For the last few decades, the issue of reparations has ebbed and flowed in the American psyche. The subject began to gain steam in the early 1990s during the Clinton administration, when many activists believed Clinton’s centrist/liberal politics were conducive to such a possibility.

While some Black people and white progressives turn a hopeful ear to talk of reparations, there are those of us who are less than enthusiastic about the degree of sincerity as it relates to government officials. We are what some would refer to as the cynics, the racially conscientious men and women who sigh and give the side eye.

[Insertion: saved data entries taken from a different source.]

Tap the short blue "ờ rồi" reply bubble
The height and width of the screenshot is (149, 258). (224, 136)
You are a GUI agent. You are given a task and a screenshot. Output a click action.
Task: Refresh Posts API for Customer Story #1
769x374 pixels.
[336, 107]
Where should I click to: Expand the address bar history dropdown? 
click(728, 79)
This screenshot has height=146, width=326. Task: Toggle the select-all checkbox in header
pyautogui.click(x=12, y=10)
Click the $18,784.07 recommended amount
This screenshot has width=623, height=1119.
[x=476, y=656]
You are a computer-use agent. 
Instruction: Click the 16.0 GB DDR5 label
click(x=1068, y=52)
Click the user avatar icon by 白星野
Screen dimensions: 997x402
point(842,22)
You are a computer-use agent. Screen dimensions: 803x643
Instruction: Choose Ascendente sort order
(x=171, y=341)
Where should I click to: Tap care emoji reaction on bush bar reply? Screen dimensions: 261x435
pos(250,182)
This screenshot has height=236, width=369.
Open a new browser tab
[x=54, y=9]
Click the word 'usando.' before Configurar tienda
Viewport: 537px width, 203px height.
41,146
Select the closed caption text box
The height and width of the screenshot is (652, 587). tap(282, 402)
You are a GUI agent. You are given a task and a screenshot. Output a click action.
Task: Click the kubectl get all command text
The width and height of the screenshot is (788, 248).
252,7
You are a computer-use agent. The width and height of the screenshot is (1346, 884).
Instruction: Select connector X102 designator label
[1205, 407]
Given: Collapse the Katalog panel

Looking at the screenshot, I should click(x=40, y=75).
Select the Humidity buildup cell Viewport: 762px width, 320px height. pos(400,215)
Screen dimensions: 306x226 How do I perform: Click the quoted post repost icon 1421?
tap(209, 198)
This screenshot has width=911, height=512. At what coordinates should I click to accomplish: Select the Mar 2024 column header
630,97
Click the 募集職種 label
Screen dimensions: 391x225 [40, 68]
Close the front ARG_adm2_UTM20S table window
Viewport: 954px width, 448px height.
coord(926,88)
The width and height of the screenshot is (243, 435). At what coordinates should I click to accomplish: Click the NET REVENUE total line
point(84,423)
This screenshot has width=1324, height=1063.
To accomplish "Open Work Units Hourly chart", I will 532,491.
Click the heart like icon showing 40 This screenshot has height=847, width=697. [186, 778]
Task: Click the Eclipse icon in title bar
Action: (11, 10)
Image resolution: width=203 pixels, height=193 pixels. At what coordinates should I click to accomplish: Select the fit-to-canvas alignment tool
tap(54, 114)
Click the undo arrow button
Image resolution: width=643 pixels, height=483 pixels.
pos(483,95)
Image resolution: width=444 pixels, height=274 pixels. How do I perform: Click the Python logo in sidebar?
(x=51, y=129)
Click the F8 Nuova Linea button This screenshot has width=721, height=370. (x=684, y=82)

After so many promising starts routinely followed by abrupt and sudden stops, we cannot help but echo “oh Lord, here we go again, how long will it last this time?”

Cynicism aside, I, like many others, genuinely want to see reparations given serious attention and deep consideration, and not just at various junctures for disingenuous politicians to exploit for opportunistic purposes. The subject is too crucial to be mishandled and manipulated. Sad to say, up until now this has been the case.

To all those who argue that the issue needs to be debated, I say WHAT IS THERE TO DEBATE?! The question as to whether people of African descent past or present deserve to be compensated for past and present injustices should not be “up for discussion!” We already know the answer is a resounding yes.

This nation has financially awarded various groups, including Japanese Americans and Holocaust survivors, for their pain, humiliation and intense suffering. If there is any group in America that deserves recompense for the numerous iniquities, indignities and injustices inflicted upon them, it is Black Americans.

The Black experience in America is a distinctive one that has been simultaneously marked and marred with rivers of blood, mountains of sweat and more than a few tears. Such historical and sadistic treatment has consistently manifested itself centuries later in various and menacing ways. No reasonable person can deny these indisputable truths. Most, if not all of the aforementioned vices are largely due to centuries of past and present circumstances that afflict many people of African descent. The psychological impact is real.

To every white person who make the argument they did not enslave anyone, or that their relatives never owned slaves – so what?! The cold, hard undeniable truth is that you and your forebears have and still do benefit from past and present day retrograde institutional policies that had/still have a disproportionate negative impact on many Black people.

America likes to pride itself on being a fair and just society embedded with the ideas of freedom and justice for all. In the case of many Black Americans, it has fallen woefully and distressingly short. Considerably so. I can think of no better way to make amends for paying a debt that is long overdue.

Copyright 2023 Elwood Watson, distributed by Cagle Cartoons newspaper syndicate

Elwood Watson is a professor of history, Black studies, and gender and sexuality studies at East Tennessee State University. He is also an author and public speaker.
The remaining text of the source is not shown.